Abstract

We report on a 49-year-old female patient who developed since childhood a slowly progressive proximal muscle weakness, more pronounced in the lower limbs. She sometimes complains about myalgias. She presents a waddling gait, Gowers‘ sign, axial weakness (neck flexors and abdominal muscles), contractures of the finger flexors and elbows. She showed no signs of facial weakness, scapular winging, hyperlaxity, scoliosis or skin lesions. Her medical antecedents revealed a myocarditis and a miscarriage. She has two affected daughters and one unaffected son. Her mother and maternal grandmother also had proximal muscle weakness. Serum CK was slightly elevated (215U/l; normal <140). Electromyography showed mild myopathic changes. Both cardiac exams (24h-holter-ECG, echocardiography) and respiratory exams were normal.
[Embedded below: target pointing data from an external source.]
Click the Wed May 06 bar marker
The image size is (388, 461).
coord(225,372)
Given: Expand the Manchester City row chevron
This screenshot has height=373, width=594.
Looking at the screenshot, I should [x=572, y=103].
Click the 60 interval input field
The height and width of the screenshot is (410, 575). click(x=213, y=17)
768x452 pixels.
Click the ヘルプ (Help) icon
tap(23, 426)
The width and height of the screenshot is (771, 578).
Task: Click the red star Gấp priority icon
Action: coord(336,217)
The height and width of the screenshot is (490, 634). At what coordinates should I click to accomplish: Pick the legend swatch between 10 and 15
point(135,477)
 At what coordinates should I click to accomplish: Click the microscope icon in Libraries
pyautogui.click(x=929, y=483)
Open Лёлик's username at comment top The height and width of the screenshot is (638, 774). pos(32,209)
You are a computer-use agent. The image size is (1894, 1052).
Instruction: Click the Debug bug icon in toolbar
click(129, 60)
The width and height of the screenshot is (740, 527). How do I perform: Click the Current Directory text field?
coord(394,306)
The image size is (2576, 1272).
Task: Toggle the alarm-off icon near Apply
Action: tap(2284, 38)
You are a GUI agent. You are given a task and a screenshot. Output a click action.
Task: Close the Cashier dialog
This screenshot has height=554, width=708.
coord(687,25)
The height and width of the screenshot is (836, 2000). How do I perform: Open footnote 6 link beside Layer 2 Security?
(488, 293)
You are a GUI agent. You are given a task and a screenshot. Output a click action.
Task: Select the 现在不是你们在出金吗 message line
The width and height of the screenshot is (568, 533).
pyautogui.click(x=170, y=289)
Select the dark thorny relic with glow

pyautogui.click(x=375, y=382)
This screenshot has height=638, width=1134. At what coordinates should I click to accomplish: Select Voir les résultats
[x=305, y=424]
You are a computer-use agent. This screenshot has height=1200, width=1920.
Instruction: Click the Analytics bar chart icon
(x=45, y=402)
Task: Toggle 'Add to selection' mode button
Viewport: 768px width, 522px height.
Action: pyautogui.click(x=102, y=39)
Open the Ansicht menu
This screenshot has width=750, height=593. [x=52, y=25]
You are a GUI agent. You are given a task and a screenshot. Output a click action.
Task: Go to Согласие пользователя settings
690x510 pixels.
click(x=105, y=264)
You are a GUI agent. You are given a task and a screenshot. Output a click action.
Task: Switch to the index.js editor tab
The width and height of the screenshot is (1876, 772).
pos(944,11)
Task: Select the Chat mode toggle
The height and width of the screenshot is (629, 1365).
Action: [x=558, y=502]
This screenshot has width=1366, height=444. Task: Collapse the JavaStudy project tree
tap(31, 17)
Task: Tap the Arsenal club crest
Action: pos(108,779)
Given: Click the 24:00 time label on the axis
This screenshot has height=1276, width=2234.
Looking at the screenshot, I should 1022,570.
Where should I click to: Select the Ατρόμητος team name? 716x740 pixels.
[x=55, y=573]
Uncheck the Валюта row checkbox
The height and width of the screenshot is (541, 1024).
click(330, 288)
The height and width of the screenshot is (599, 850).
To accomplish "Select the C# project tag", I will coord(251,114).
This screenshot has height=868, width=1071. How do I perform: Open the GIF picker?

The muscle biopsy (lateral vastus muscle; 49years) revealed a large number of small lobulated fibers, as well as fibers with cores and rods. Furthermore, the biopsy showed an increased variability in muscle fiber size, an increased number of internalized nuclei and a type 1 fiber predominance. The small lobulated fibers were of type 1, whereas the larger fibers were of type 2. The immunohistochemical stainings for a large number of proteins, including collagen-VI, were normal. The immunoblot analyses were also normal. The ultrastructural analyses confirmed the presence of lobulated fibers, cores and nemaline bodies. Because of this “core-rod“ myopathy, mutations in RYR1 and ACTA1 were excluded. We then performed a whole-body muscle MRI (1.5Tesla), which showed peripheral involvement and central sparing of the leg muscles, compatible with a collagenopathy (Bethlem myopathy). Indeed, sequencing of the COL6A3-gene revealed a heterozygous mutation in exon 17 (c.6239G>A; p.Gly2080Asp). We conclude that in patients with a myopathy with cores, rods and lobulated fibers, mutations in COL6 should be considered.